As the debate in the U.S. rages regarding socialized medicine, it seems the National Health Service (NHS), the BBC, and their supporters have been intensely defending “their NHS” against “attacks.” The primary target of their counter was Tory MEP Dan Hannan, who had the temerity to recommend that the U.S. not copy the NHS in its plan to “reform” health care. Several Labour MPs even suggested that Dan be sacked from the Conservative Party for his comments.
As I have said in previous articles regarding my experience with the NHS system, the quality of treatment you receive is a postcode lottery. Wait lists are long and the NHS always seeks a means of cutting costs.

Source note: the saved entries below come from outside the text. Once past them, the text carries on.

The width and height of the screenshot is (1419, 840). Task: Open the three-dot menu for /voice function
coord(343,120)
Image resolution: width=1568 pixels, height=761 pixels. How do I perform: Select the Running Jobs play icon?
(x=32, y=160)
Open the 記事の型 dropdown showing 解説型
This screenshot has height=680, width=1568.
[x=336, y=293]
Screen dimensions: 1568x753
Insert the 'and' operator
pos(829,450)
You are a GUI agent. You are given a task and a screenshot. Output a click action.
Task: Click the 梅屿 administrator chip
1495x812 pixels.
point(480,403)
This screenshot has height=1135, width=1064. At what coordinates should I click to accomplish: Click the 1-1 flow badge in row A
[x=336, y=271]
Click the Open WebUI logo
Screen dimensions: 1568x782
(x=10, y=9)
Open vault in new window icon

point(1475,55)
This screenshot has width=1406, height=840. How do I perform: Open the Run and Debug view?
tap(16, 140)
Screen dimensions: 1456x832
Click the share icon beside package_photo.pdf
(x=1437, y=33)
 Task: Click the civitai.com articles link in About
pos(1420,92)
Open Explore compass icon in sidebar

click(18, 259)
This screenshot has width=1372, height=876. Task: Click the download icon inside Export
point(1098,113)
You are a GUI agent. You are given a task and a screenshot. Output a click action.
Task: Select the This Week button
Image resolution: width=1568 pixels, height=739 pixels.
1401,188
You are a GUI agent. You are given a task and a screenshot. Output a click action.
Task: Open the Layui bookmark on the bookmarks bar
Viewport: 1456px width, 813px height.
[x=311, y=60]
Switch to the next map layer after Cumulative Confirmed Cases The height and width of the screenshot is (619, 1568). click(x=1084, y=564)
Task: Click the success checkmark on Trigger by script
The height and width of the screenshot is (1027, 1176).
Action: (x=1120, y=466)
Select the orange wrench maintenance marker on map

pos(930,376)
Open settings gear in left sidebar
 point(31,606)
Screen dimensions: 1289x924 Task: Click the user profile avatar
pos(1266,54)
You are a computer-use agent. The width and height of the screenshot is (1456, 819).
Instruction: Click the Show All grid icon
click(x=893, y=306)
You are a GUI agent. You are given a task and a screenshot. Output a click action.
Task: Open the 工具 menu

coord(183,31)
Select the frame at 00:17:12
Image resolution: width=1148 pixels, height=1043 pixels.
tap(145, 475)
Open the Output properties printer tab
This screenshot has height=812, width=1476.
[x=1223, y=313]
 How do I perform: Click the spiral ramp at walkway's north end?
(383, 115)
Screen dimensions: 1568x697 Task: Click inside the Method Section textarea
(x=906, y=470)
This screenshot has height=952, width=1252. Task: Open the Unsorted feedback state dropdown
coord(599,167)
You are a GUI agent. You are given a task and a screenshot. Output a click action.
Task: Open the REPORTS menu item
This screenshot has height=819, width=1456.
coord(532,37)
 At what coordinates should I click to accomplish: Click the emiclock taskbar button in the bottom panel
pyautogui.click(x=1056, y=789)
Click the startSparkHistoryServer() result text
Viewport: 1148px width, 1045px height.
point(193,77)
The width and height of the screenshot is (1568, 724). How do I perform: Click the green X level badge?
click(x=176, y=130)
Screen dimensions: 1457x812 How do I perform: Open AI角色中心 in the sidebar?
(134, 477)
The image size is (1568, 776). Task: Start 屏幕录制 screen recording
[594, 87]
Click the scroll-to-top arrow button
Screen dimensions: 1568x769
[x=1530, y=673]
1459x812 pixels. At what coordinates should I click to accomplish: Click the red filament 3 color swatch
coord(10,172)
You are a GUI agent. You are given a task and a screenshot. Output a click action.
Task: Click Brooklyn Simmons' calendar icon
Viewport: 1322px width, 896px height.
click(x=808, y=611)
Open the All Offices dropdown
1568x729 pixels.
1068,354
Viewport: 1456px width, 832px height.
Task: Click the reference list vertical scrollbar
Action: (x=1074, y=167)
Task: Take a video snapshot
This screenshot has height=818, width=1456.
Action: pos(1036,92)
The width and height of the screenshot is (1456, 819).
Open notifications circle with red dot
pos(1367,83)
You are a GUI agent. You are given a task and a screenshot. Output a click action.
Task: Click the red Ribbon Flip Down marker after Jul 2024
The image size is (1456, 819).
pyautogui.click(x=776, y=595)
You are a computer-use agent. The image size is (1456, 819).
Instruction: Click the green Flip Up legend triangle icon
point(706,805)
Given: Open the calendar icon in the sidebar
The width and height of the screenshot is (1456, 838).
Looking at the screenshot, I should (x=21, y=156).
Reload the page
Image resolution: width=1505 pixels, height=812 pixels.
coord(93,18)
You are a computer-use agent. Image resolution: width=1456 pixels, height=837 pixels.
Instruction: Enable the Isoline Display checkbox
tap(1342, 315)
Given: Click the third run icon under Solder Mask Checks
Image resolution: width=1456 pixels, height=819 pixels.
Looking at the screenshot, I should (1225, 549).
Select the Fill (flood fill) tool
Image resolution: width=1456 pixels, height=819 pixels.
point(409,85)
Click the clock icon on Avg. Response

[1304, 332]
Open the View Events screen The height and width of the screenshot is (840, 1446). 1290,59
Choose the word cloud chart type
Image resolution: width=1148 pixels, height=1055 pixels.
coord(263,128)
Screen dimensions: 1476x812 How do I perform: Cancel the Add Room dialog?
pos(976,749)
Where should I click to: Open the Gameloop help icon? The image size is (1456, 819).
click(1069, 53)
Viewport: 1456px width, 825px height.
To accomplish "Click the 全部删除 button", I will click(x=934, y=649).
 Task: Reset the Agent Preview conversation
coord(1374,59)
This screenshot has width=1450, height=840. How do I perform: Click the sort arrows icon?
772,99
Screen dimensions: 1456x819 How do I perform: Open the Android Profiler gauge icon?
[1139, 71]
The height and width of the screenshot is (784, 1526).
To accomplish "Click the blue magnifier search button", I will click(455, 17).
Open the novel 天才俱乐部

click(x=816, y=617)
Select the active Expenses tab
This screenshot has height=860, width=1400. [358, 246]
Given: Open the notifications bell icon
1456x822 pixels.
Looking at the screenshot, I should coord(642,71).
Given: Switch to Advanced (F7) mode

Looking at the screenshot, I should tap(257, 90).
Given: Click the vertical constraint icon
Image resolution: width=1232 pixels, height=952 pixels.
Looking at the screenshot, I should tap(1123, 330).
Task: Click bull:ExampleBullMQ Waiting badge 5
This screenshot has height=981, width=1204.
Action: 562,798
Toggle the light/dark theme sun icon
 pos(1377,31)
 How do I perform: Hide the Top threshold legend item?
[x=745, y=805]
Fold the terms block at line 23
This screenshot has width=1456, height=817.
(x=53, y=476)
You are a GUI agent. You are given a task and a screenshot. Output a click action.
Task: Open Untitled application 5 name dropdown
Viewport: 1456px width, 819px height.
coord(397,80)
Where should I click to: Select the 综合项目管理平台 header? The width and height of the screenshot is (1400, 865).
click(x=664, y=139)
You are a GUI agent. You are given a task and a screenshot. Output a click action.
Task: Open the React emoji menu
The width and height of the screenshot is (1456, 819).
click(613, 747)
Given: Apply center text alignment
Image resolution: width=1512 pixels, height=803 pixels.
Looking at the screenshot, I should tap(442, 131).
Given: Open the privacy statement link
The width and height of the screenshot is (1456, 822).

Unfortunately for its defenders, reports are now pouring out of the UK highlighting the dire state of its care. Echoing my own experience with the NHS comes a detailed report from the Patients Association relating “cruel and neglectful” treatment by nurses. From the Patients Association head, Claire Rayner:
These bad, cruel nurses may be — probably are — a tiny proportion of the nursing work force, but even if they are only one or two percent of the whole they should be identified and struck off the Register.
While the Obama administration has been denying that so-called death panels are planned as part of the public option, it is undeniable that these panels exist in the UK and have resulted in premature deaths for non-terminal patients:
“Forecasting death is an inexact science,” they say. Patients are being diagnosed as being close to death “without regard to the fact that the diagnosis could be wrong. As a result a national wave of discontent is building up, as family and friends witness the denial of fluids and food to patients.”
Horrific individual cases came to light in recent weeks, including a man who was hospitalized for a ruptured appendix that supposedly was removed three weeks prior:
In a second operation it was finally removed, leaving Mr. Wattson fearing another organ might have been taken out during the first procedure. The blunder has left Mr. Wattson jobless, as bosses at the shop where he worked did not believe his story and sacked him. Mr. Wattson told of the moment he realized there had been a serious mistake. “I was lying on a stretcher in terrible pain and a doctor came up to me and said that my appendix had burst,” he said. “I couldn’t believe what I was hearing. I told these people I had my appendix out just four weeks earlier but there it was on the scanner screen for all to see.”
Such is the unshakable faith of some in the NHS that they sacked the man rather than consider his tale of woe.